[Start of Source extract]

Those special values, AFAIK are for plugin versions only.... and are
depricated

2008/11/19 Todd Thiessen <[EMAIL PROTECTED]>

> Thanks for the reply. I do understand that SNAPSHOT is meant for 
> developers only.  I did read here:
>
> http://books.sonatype.com/maven-book/reference/pom-relationships.html#
> d0 
> e9801<http://books.sonatype.com/maven-book/reference/pom-relationships
> .html#d0e9801>
>
> that LATEST means the latest SNAPSHOT or RELEASED version and a 
> version of RELEASED means the latest RELEASED version.  I tried 
> playing with these as version values but the artifact couldn't be 
> found.  I did have success using no upper bound on range however.
>
> I think my biggest confusion was the naming convension here. The term 
> "SNAPSHOT" typically means a fixed state of something at a particular 
> point in time. However, in Maven it isn't fixed at all. It is in 
> constant flux. A better name for SNAPSHOT would of been something like

> LATEST-DEV.
>
>
> ---
> Todd Thiessen
>
> -----Original Message-----
> From: Simone Gianni [mailto:[EMAIL PROTECTED]
> Sent: Wednesday, November 19, 2008 9:19 AM
> To: Maven Users List
> Subject: Re: specifying "latest" for a dependency
>
> Hi Todd,
> SNAPSHOT is different from latest, because a SNAPSHOT is unstable, 
> pre-alpha stuff, not the latest known working released version. This 
> is a critical distinction, many projects use and publish SNAPSHOTS for

> internal use (for example, if I have three modules, they all evolve 
> simultaneously, so they depend on the snapshot of each other until we 
> arrive to a release).
>
> To get the latest one, simply put no upper bound to a version range.
> This will avoid SNAPSHOTS, and get the highest available version. And 
> yes, only the first three are considered numbers. Obviously this is 
> not perfect, because every organization can setup a standard with one,

> two, three, four or one hundred numbers. Anyway the three numbers are 
> quite considered a de-facto standard, and used in 90% of software
development.

[End of Source extract]
[Start of Data excerpt]

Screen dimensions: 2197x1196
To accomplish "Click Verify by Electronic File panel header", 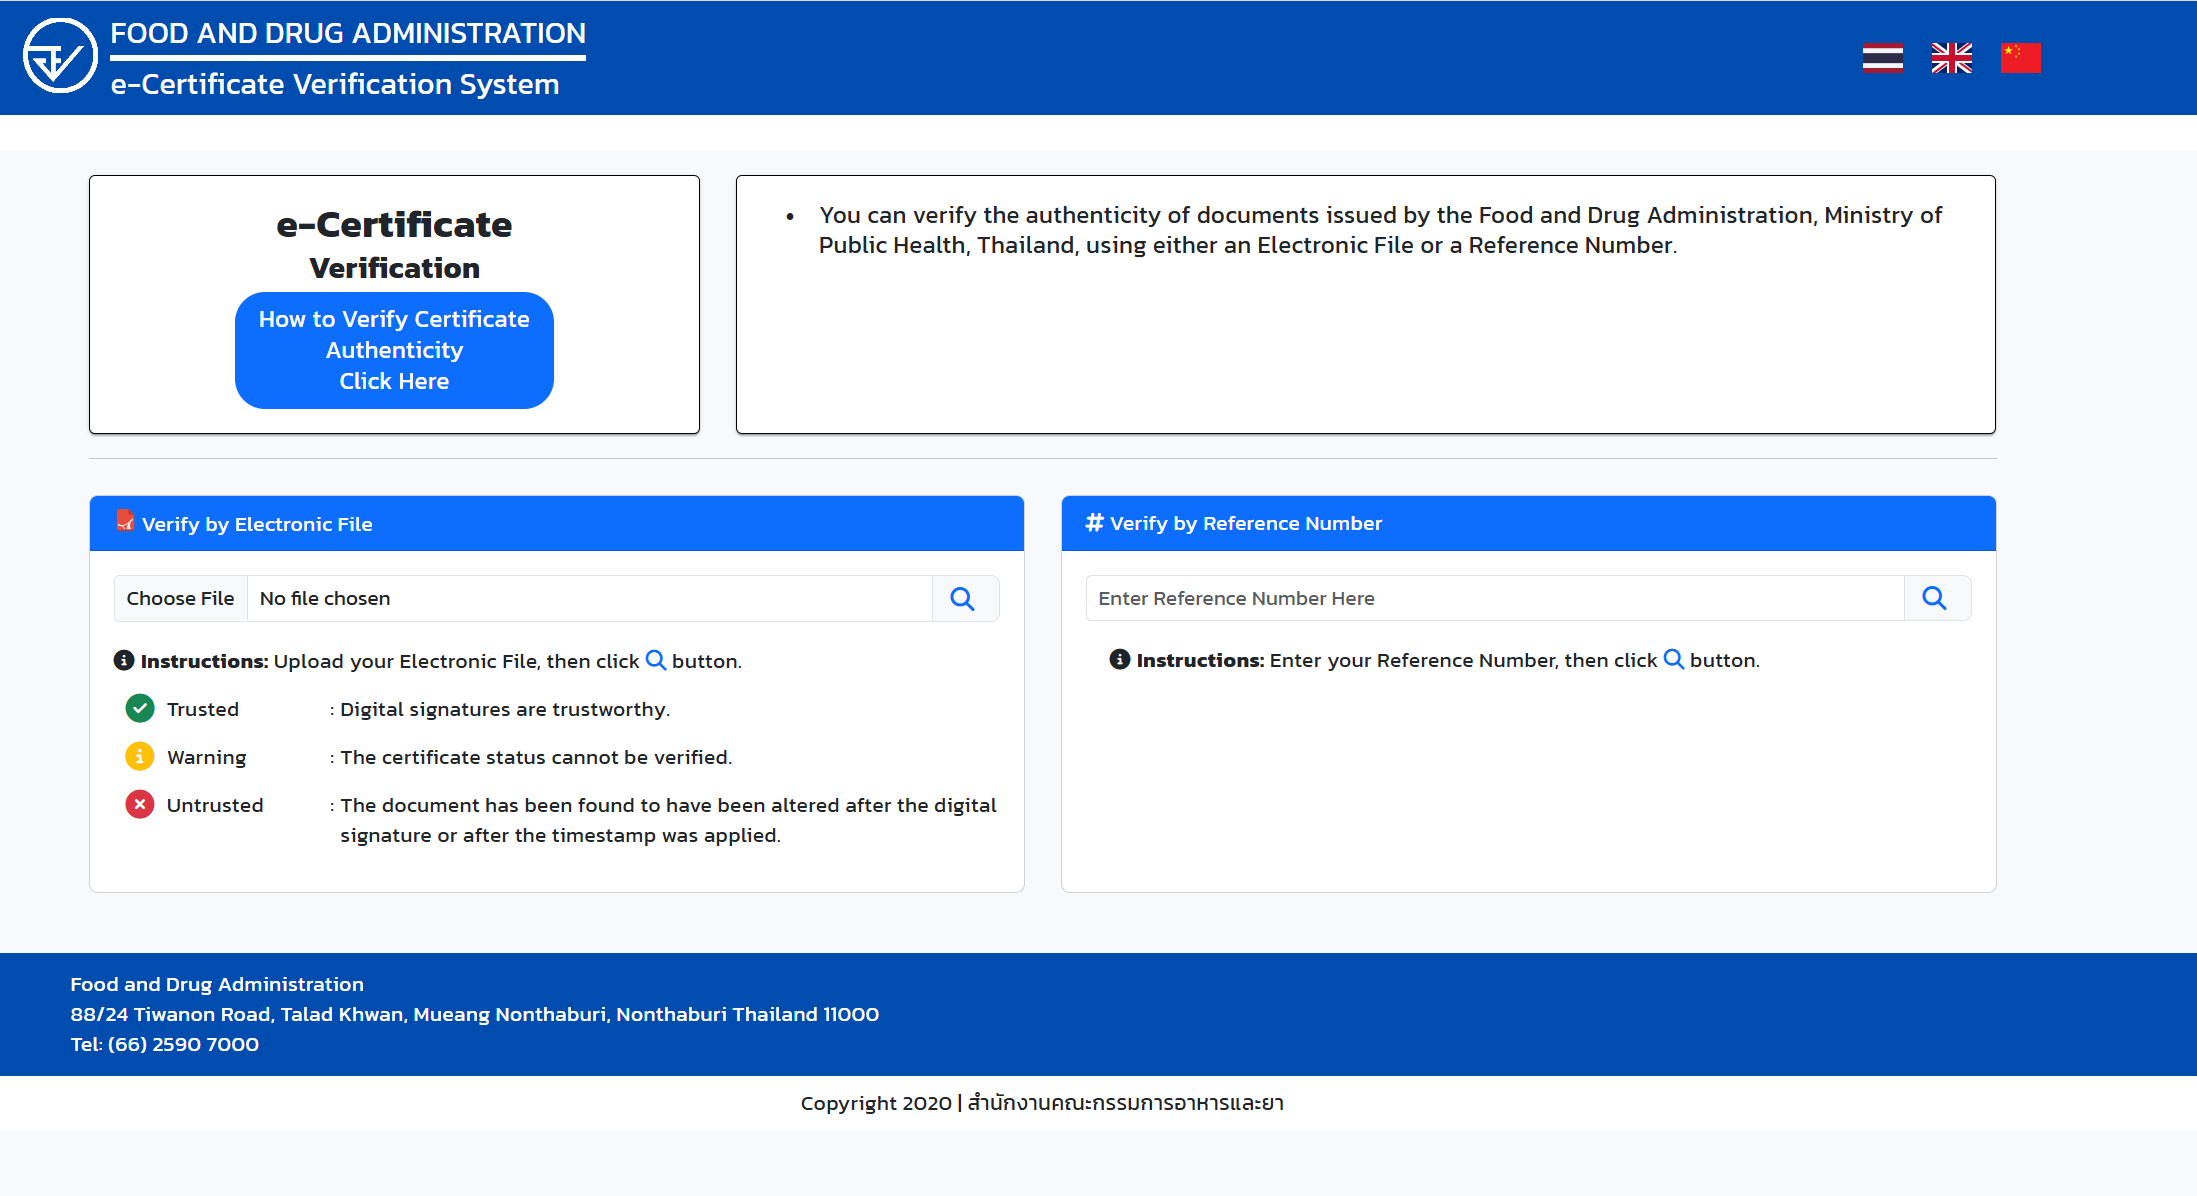I will click(556, 524).
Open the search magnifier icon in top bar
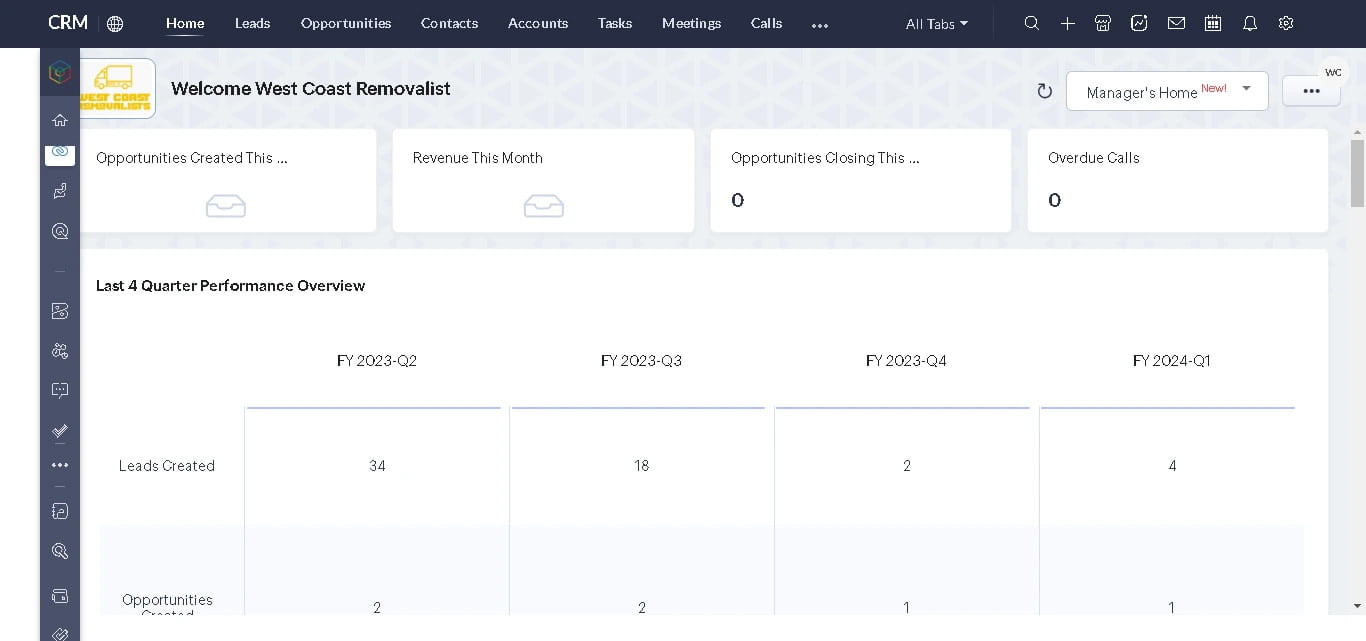 pos(1032,23)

[End of Data excerpt]

_Short task A_
In the Maven email thread, what does Simone Gianni say to do to get the latest version?
_Short task B_
Write what comes next in the Maven email thread, picking up after its last sentence.

_Task result A_
Put no upper bound on a version range.

_Task result B_
>
> So, I would suggest to stick with 3 (major, minor, rev) number, and 
> use the fourth if needed for stuff like ALPHA, BETA, RC1, RC2 (or OSGI

> timestamp), remembering that if your development practice often brings

> you to RC10 or above, you should number them 01, 02 etc...
>
> Simone
>
> Todd Thiessen wrote:
> > Snapshot versions work this way. Perhaps this is what you are 
> > looking for.
> >
> > I was confused by this too btw. I think snapshot would of been 
> > better named as "lastest".
> >
> > I don't know if you can do this with release versions though. It 
> > would
>
> > be nice to always get the latest release.
> >
> >
> > ---
> > Todd Thiessen
> >
> > -----Original Message-----
> > From: EJ Ciramella [mailto:[EMAIL PROTECTED]
> > Sent: Tuesday, November 18, 2008 12:31 PM
> > To: [email protected]
> > Subject: specifying "latest" for a dependency
> >
> > I know this has been discussed time and time again, but I can't seem

> > to combine the right google keywords to find what I'm looking for.
> >
> > How do you specify "latest" for a dependency?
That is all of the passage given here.